INSURANCE & PAYMENT INFORMATION

COMMONLY BILLED INSURANCES:

This list is not all inclusive.  If you do not see your insurance company on this list, please call the number on the back of your card to verify if your provider is in network, or to determine if you have out of network benefits.

  • Aetna

  • Blue Cross of Idaho

  • Bright Path

  • Business Psychology Associates (BPA)

  • Carelon

  • Evernorth Behavioral Health

  • Idaho Medicare

  • MHNet

  • Pacific Source

  • Regence Blue Shield

  • Tricare

  • Optum/United Health Care

We offer a sliding fee scale for patients with no insurance and the rate is based on proof of income level and family size. We use the Federal Poverty Guidelines.

We accept these forms of payment: checks, money orders, cash, and these credit cards:

 

Co-Pay/Coinsurance/Deductible/Cash-Pay

It is your responsibility to know your insurance benefits. You can call the customer service number on your insurance card and ask for your "mental health benefits in an office setting", specifically if you have: co-pay, deductible and/or co-insurance, any limits on number of sessions per policy period, and any authorization requirements for counseling or psychological testing.

It is our policy to collect your CO-PAYMENT at the time of service. If you have a DEDUCTIBLE and/or CO-INSURANCE, we will submit the claim for service to your insurance company, and when we receive the Coordination of Benefits/Explanation of Benefits statement (with or without payment from your health insurance company), we will send you a statement indicating your payment-due amount. In the event your insurance does not pay, the patient is ultimately responsible for the charges.

The billing statements to you go out during the first week of each month, and payment is due by the end of the month.  You can mail your payment, call us to take a payment by credit card (we do NOT store/save card numbers/information), or bring cash and pay at your next appointment (if it is within the current month). If you choose to pay with cash, please bring the exact amount. We do not make change or carry credit amounts on your account.

CASH-PAY charges are due at time of service, and we do require a payment card to be saved on file for payment.

You have the right to receive a “Good Faith Estimate” explaining how much your medical care will cost

Under the law, health care providers need to give patients who don’t have insurance or who are not using insurance an estimate of the bill for medical items and services.

  • You have the right to receive a Good Faith Estimate for the total expected cost of any non-emergency items or services.
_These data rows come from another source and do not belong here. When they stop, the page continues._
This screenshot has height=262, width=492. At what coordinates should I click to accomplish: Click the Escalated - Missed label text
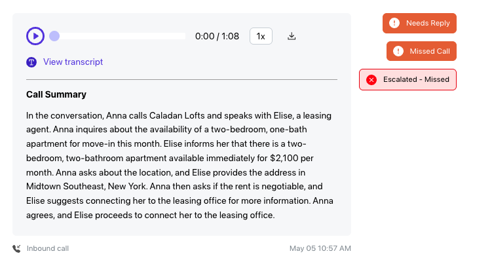click(x=416, y=79)

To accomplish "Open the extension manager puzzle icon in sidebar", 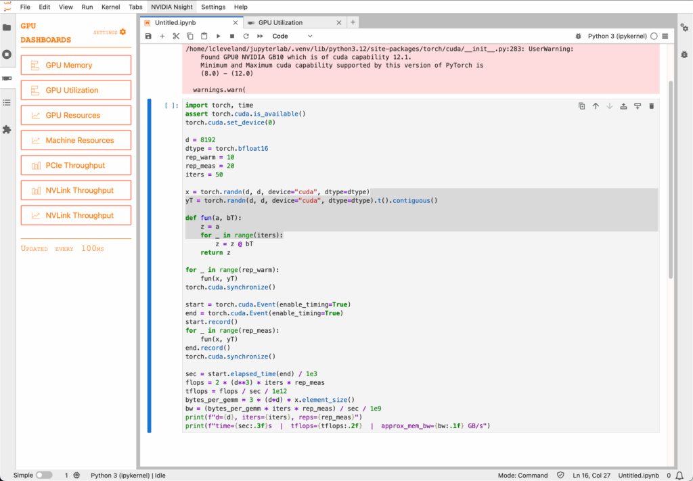I will tap(7, 129).
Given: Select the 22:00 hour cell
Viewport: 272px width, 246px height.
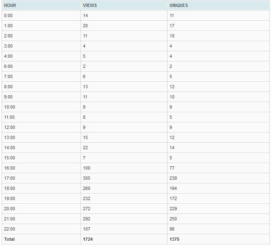Looking at the screenshot, I should pyautogui.click(x=41, y=229).
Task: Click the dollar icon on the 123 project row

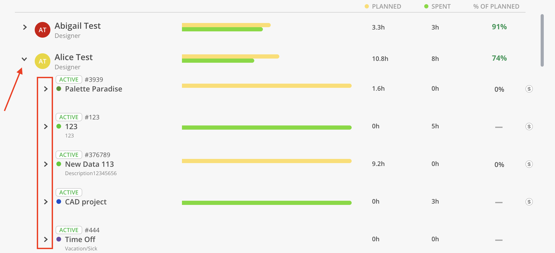Action: point(529,127)
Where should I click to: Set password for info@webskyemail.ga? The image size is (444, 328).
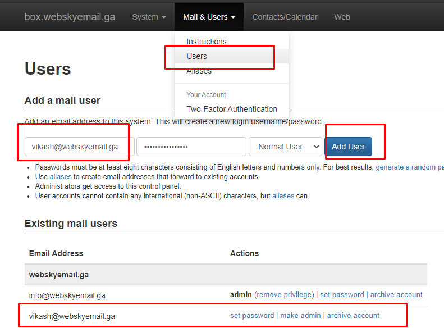342,295
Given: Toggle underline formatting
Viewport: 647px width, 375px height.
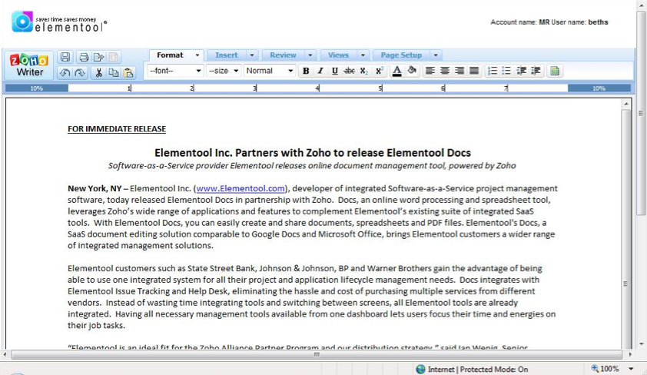Looking at the screenshot, I should pyautogui.click(x=334, y=71).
This includes related costs like medical tests, prescription drugs, equipment, and hospital fees.

  • Make sure your health care provider gives you a Good Faith Estimate in writing at least 1 business day before your medical service or item. You can also ask your health care provider, and any other provider you choose, for a Good Faith Estimate before you schedule an item or service.

  • If you receive a bill that is at least $400 more than your Good Faith Estimate, you can dispute the bill.
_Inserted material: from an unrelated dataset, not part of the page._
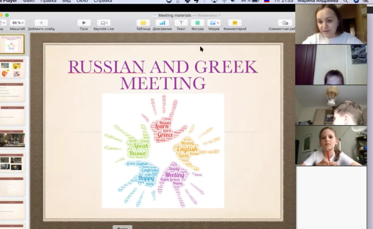Open the Совместная работа collaboration icon
The height and width of the screenshot is (229, 373).
285,23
  • Make sure to save a copy or picture of your Good Faith Estimate.

    For questions or more information about your right to a Good Faith Estimate, visit

    www.cms.gov/nosurprises or call (208) 344-2071.

Additional Administrative Fees/Charges:

  1. Letter writing on behalf of the patient/client will be billed at $200 per hour.

  2. Telephone calls made on behalf of the patient/client will be billed at $200 per hour after five minutes

  3. Electronic communications/E-mails made on behalf of the patient/client will be billed at $200 per hour after five minutes.

  4. Excessive postage costs for mailing documents will be assessed to the patient/client.

  5. Copying of notes, assessments, or other legal documents will be billed as:  1-20 pages/$1.50 per page, single sided; 20-60 pages/$0.25 per page, single sided. 

  6. Written requests for copying of documents are required, and must include:  date of request; patient name, address, telephone/contact information; patient date of birth; dates of treatment; description of information you would like copied.